TASK OBJECTIVE: An exact copy of all the entries is what is needed here.

[Start of Attachment]

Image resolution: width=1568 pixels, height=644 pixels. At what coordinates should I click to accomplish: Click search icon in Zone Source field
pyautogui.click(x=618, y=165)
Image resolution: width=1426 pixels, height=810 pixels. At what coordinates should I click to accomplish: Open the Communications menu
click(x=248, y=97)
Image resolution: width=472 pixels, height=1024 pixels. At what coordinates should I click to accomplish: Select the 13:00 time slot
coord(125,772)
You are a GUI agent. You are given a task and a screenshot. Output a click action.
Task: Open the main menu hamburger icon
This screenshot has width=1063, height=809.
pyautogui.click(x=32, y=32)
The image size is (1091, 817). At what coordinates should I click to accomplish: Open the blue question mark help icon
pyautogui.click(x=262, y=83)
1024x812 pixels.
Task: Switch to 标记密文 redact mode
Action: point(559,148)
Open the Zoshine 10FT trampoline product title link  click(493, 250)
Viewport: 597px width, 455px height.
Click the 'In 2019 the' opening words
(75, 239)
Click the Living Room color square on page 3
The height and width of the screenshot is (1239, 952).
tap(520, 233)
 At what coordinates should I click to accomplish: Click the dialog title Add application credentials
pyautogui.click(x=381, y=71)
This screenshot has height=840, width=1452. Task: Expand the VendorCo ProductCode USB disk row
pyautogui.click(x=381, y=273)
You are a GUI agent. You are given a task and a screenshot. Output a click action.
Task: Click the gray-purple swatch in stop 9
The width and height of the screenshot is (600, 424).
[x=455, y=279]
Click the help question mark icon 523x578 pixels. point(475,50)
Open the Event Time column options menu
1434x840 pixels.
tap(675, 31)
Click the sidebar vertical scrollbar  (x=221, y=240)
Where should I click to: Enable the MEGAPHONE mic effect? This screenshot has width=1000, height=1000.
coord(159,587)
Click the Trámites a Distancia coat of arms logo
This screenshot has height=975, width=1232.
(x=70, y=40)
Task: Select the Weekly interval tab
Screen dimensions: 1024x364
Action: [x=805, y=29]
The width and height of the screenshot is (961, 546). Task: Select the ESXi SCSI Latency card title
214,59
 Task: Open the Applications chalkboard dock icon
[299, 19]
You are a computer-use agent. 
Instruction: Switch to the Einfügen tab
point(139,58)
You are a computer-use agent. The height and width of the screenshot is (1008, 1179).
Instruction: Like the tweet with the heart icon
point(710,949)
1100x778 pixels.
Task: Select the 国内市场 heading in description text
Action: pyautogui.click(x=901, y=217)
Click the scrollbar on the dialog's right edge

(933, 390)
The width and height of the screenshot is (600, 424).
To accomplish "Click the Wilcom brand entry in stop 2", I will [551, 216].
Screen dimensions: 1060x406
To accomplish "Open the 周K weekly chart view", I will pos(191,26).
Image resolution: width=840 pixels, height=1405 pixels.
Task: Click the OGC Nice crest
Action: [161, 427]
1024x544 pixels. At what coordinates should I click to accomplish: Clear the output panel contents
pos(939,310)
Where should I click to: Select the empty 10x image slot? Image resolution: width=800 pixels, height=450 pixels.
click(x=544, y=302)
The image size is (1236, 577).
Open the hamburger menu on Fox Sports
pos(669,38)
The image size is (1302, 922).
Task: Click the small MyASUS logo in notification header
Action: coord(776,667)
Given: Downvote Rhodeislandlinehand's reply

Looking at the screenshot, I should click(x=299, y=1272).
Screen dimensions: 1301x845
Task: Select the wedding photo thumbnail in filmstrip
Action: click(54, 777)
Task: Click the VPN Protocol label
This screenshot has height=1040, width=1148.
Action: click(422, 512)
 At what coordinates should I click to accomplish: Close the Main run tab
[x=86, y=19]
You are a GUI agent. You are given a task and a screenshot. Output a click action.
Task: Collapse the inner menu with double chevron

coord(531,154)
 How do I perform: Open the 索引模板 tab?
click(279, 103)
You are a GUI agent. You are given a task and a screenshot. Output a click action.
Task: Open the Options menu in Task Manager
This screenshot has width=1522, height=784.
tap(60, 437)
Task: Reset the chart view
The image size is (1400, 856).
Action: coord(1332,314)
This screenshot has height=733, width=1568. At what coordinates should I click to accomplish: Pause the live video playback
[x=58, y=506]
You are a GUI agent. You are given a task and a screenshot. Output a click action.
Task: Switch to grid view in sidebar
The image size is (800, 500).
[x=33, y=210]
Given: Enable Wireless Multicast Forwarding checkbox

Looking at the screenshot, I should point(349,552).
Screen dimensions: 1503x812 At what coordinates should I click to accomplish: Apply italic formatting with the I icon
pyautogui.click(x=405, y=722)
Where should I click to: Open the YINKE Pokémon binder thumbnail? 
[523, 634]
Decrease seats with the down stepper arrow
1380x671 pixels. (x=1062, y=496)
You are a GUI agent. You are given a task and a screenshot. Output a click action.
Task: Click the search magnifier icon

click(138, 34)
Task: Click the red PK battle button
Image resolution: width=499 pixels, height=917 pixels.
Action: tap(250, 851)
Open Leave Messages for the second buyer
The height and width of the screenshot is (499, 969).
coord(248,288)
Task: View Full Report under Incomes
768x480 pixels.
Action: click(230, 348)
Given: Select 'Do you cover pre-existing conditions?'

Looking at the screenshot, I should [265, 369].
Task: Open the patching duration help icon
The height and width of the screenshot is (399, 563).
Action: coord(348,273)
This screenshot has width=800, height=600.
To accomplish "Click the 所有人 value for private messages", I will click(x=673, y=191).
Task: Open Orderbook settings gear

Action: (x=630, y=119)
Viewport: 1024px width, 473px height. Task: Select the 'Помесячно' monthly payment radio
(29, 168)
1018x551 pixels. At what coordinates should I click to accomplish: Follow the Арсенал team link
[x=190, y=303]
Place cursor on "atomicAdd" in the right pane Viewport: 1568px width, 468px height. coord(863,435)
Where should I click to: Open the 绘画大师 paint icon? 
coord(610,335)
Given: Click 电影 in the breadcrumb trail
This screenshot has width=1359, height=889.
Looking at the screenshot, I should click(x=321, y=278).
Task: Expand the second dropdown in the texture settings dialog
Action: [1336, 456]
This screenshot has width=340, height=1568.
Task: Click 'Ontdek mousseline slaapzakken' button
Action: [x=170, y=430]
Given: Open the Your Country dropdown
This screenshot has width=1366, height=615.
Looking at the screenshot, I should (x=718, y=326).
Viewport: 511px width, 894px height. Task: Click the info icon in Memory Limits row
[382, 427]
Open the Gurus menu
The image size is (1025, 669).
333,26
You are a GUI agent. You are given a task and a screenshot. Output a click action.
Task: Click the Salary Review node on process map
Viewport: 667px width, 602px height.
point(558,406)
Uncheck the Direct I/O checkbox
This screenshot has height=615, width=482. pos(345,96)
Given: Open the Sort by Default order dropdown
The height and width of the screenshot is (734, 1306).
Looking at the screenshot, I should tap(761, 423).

[End of Attachment]

RESULT BELOW:
Image resolution: width=1568 pixels, height=644 pixels. At what coordinates should I click to accomplish: Click search icon in Zone Source field
pyautogui.click(x=618, y=165)
Image resolution: width=1426 pixels, height=810 pixels. At what coordinates should I click to accomplish: Open the Communications menu
click(x=248, y=97)
Image resolution: width=472 pixels, height=1024 pixels. At what coordinates should I click to accomplish: Select the 13:00 time slot
coord(125,772)
You are a GUI agent. You are given a task and a screenshot. Output a click action.
Task: Open the main menu hamburger icon
This screenshot has width=1063, height=809.
pyautogui.click(x=32, y=32)
The image size is (1091, 817). At what coordinates should I click to accomplish: Open the blue question mark help icon
pyautogui.click(x=262, y=83)
1024x812 pixels.
Task: Switch to 标记密文 redact mode
Action: point(559,148)
Open the Zoshine 10FT trampoline product title link  click(493, 250)
Viewport: 597px width, 455px height.
Click the 'In 2019 the' opening words
(75, 239)
Click the Living Room color square on page 3
The height and width of the screenshot is (1239, 952).
tap(520, 233)
 At what coordinates should I click to accomplish: Click the dialog title Add application credentials
pyautogui.click(x=381, y=71)
This screenshot has height=840, width=1452. Task: Expand the VendorCo ProductCode USB disk row
pyautogui.click(x=381, y=273)
You are a GUI agent. You are given a task and a screenshot. Output a click action.
Task: Click the gray-purple swatch in stop 9
The width and height of the screenshot is (600, 424).
[x=455, y=279]
Click the help question mark icon 523x578 pixels. point(475,50)
Open the Event Time column options menu
1434x840 pixels.
tap(675, 31)
Click the sidebar vertical scrollbar  (x=221, y=240)
Where should I click to: Enable the MEGAPHONE mic effect? This screenshot has width=1000, height=1000.
coord(159,587)
Click the Trámites a Distancia coat of arms logo
This screenshot has height=975, width=1232.
(x=70, y=40)
Task: Select the Weekly interval tab
Screen dimensions: 1024x364
Action: [x=805, y=29]
The width and height of the screenshot is (961, 546). Task: Select the ESXi SCSI Latency card title
214,59
 Task: Open the Applications chalkboard dock icon
[299, 19]
You are a computer-use agent. 
Instruction: Switch to the Einfügen tab
point(139,58)
You are a computer-use agent. The height and width of the screenshot is (1008, 1179).
Instruction: Like the tweet with the heart icon
point(710,949)
1100x778 pixels.
Task: Select the 国内市场 heading in description text
Action: pyautogui.click(x=901, y=217)
Click the scrollbar on the dialog's right edge

(933, 390)
The width and height of the screenshot is (600, 424).
To accomplish "Click the Wilcom brand entry in stop 2", I will [551, 216].
Screen dimensions: 1060x406
To accomplish "Open the 周K weekly chart view", I will pos(191,26).
Image resolution: width=840 pixels, height=1405 pixels.
Task: Click the OGC Nice crest
Action: [161, 427]
1024x544 pixels. At what coordinates should I click to accomplish: Clear the output panel contents
pos(939,310)
Where should I click to: Select the empty 10x image slot? Image resolution: width=800 pixels, height=450 pixels.
click(x=544, y=302)
The image size is (1236, 577).
Open the hamburger menu on Fox Sports
pos(669,38)
The image size is (1302, 922).
Task: Click the small MyASUS logo in notification header
Action: coord(776,667)
Given: Downvote Rhodeislandlinehand's reply

Looking at the screenshot, I should click(x=299, y=1272).
Screen dimensions: 1301x845
Task: Select the wedding photo thumbnail in filmstrip
Action: click(54, 777)
Task: Click the VPN Protocol label
This screenshot has height=1040, width=1148.
Action: click(422, 512)
 At what coordinates should I click to accomplish: Close the Main run tab
[x=86, y=19]
You are a GUI agent. You are given a task and a screenshot. Output a click action.
Task: Collapse the inner menu with double chevron

coord(531,154)
 How do I perform: Open the 索引模板 tab?
click(279, 103)
You are a GUI agent. You are given a task and a screenshot. Output a click action.
Task: Open the Options menu in Task Manager
This screenshot has width=1522, height=784.
tap(60, 437)
Task: Reset the chart view
The image size is (1400, 856).
Action: coord(1332,314)
This screenshot has height=733, width=1568. At what coordinates should I click to accomplish: Pause the live video playback
[x=58, y=506]
You are a GUI agent. You are given a task and a screenshot. Output a click action.
Task: Switch to grid view in sidebar
The image size is (800, 500).
[x=33, y=210]
Given: Enable Wireless Multicast Forwarding checkbox

Looking at the screenshot, I should point(349,552).
Screen dimensions: 1503x812 At what coordinates should I click to accomplish: Apply italic formatting with the I icon
pyautogui.click(x=405, y=722)
Where should I click to: Open the YINKE Pokémon binder thumbnail? 
[523, 634]
Decrease seats with the down stepper arrow
1380x671 pixels. (x=1062, y=496)
You are a GUI agent. You are given a task and a screenshot. Output a click action.
Task: Click the search magnifier icon

click(138, 34)
Task: Click the red PK battle button
Image resolution: width=499 pixels, height=917 pixels.
Action: tap(250, 851)
Open Leave Messages for the second buyer
The height and width of the screenshot is (499, 969).
coord(248,288)
Task: View Full Report under Incomes
768x480 pixels.
Action: click(230, 348)
Given: Select 'Do you cover pre-existing conditions?'

Looking at the screenshot, I should [265, 369].
Task: Open the patching duration help icon
The height and width of the screenshot is (399, 563).
Action: coord(348,273)
This screenshot has width=800, height=600.
To accomplish "Click the 所有人 value for private messages", I will click(x=673, y=191).
Task: Open Orderbook settings gear

Action: (x=630, y=119)
Viewport: 1024px width, 473px height. Task: Select the 'Помесячно' monthly payment radio
(29, 168)
1018x551 pixels. At what coordinates should I click to accomplish: Follow the Арсенал team link
[x=190, y=303]
Place cursor on "atomicAdd" in the right pane Viewport: 1568px width, 468px height. coord(863,435)
Where should I click to: Open the 绘画大师 paint icon? 
coord(610,335)
Given: Click 电影 in the breadcrumb trail
This screenshot has width=1359, height=889.
Looking at the screenshot, I should click(x=321, y=278).
Task: Expand the second dropdown in the texture settings dialog
Action: [1336, 456]
This screenshot has width=340, height=1568.
Task: Click 'Ontdek mousseline slaapzakken' button
Action: [x=170, y=430]
Given: Open the Your Country dropdown
This screenshot has width=1366, height=615.
Looking at the screenshot, I should (x=718, y=326).
Viewport: 511px width, 894px height. Task: Click the info icon in Memory Limits row
[382, 427]
Open the Gurus menu
The image size is (1025, 669).
333,26
You are a GUI agent. You are given a task and a screenshot. Output a click action.
Task: Click the Salary Review node on process map
Viewport: 667px width, 602px height.
point(558,406)
Uncheck the Direct I/O checkbox
This screenshot has height=615, width=482. pos(345,96)
Given: Open the Sort by Default order dropdown
The height and width of the screenshot is (734, 1306).
Looking at the screenshot, I should tap(761, 423).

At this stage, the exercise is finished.